Intercellular communication, also known as intercellular interaction, refers to the process by which one cell generates a signal that is transmitted to another cell through a medium, which in turn regulates the target cell and produces a series of biological effects such as growth, proliferation, differentiation, and apoptosis. Accurate identification of intercellular communication is a key link in understanding disease development and developing interventional drugs, which is increasingly emphasized by the industry.
With the development of recent years, the rapid development of spatially resolved transcriptomics sequencing technology has been widely used to explore the spatial heterogeneity of cells, as it realizes both transcriptome sequencing and preserves the spatial location information of cells and their genes. Currently, spatial transcriptome sequencing technologies are divided into two main categories according to their principles. The first category is based on high-throughput RNA imaging technologies, including STARmap, MERFISH, seqFISH, etc., which realize spatial transcriptome sequencing at single-cell resolution; the second category is based on spatial barcoding technologies, including 10X Visium, Slide-seq, HDST, Stereo-seq, etc., which realize spatial regions of whole transcriptome sequencing. . Obviously, the rapid development of spatial transcriptome sequencing technology provides technical support and data sources for studying the spatial heterogeneity of intercellular communication, and how to utilize spatial transcriptome data to infer intercellular communication has become an important challenge in related fields.
In this study, we developed SpaTalk, a spatial transcriptome sequencing data-based method for inferring intercellular communication, by introducing artificial intelligence algorithms such as knowledge graph, non-negative linear regression, and random walk, etc. The method integrates the spatial proximity principle of ligand-receptor and co-expression of ligand-receptor and downstream targets, and performs graph network and knowledge graph modeling and scoring on spatially significant ligand-receptor and signaling pathways in the receptor cells, respectively. knowledge graph modeling and scoring to infer ligand-receptor interaction-mediated intercellular communication in a restricted space.
SpaTalk is divided into two steps: (1) The first step is to use the single-cell transcriptome sequencing data as a reference map to resolve the cellular composition in the spatial transcriptome data, and then reconstruct the single-cell map with known cell types and spatial coordinates. For single-cell resolution idling data, SpaTalk identifies the type of each single cell in the idling data through non-negative linear regression; for regional resolution idling data, SpaTalk identifies the proportion of different cell types in each region through non-negative linear regression, and thus utilizes spatial mapping to reduce the single cells in the reference atlas to different spatial regions. (2) The second step is to model ligand-receptor-downstream transcription factor-target genes using knowledge mapping, and filter ligand-receptor interaction pairs that are spatially significantly adjacent and activated by downstream signals of the receptor cells through algorithms such as substitution test and random walk.
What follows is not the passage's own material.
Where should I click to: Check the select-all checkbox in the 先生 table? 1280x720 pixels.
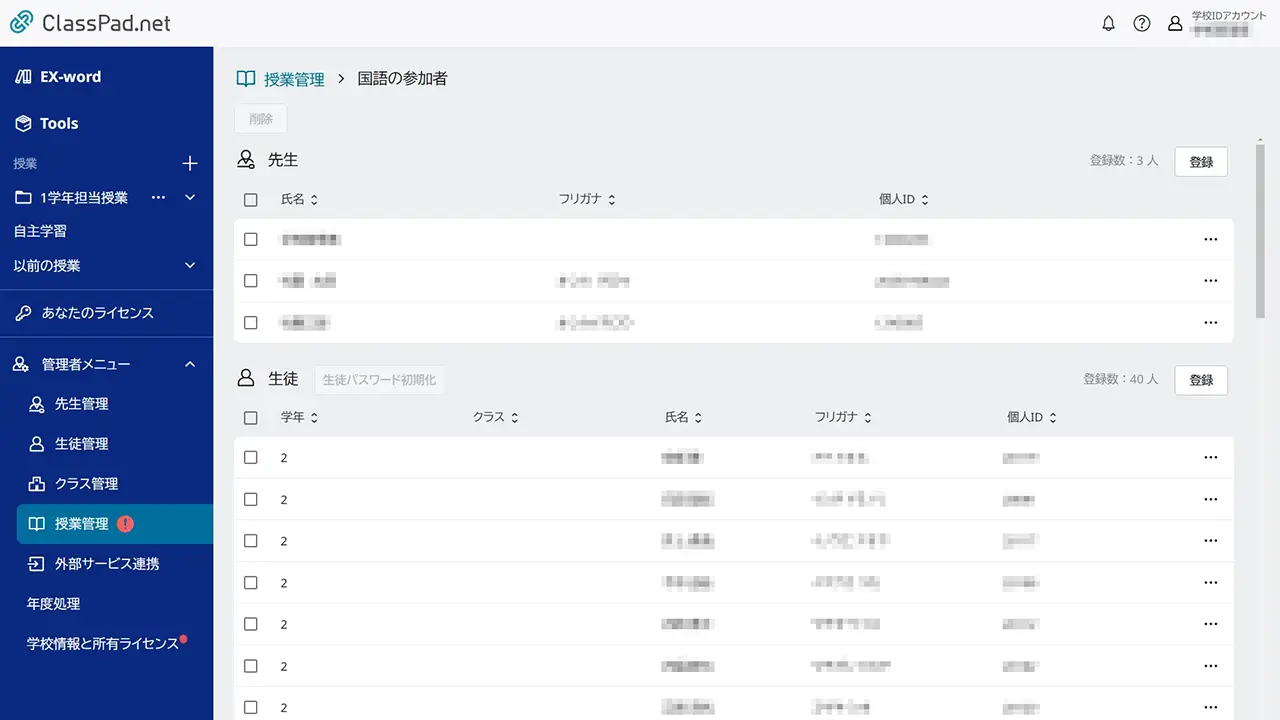click(251, 199)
The results show that SpaTalk can not only accurately resolve the cell proportions of the baseline test data, which is better than other deconvolution methods; it can also accurately infer the ligand-receptor pairs that mediate spatial cell-to-cell communication and their activated downstream signaling pathways, which is more accurate than other methods for inferring intercellular communication. Compared with other existing methods, SpaTalk enables the comparison and visualization of intercellular ligand-receptor interactions at the single-cell level for the first time, and the application cases further demonstrate the unique advantages of SpaTalk in resolving the key intercellular communications in normal physiological and pathological processes at the spatial single-cell resolution.
This research was funded by the National Natural Science Foundation of China, the National Key Research and Development Program of China, and the Natural Science Foundation of Zhejiang Province, and supported by Aliyun.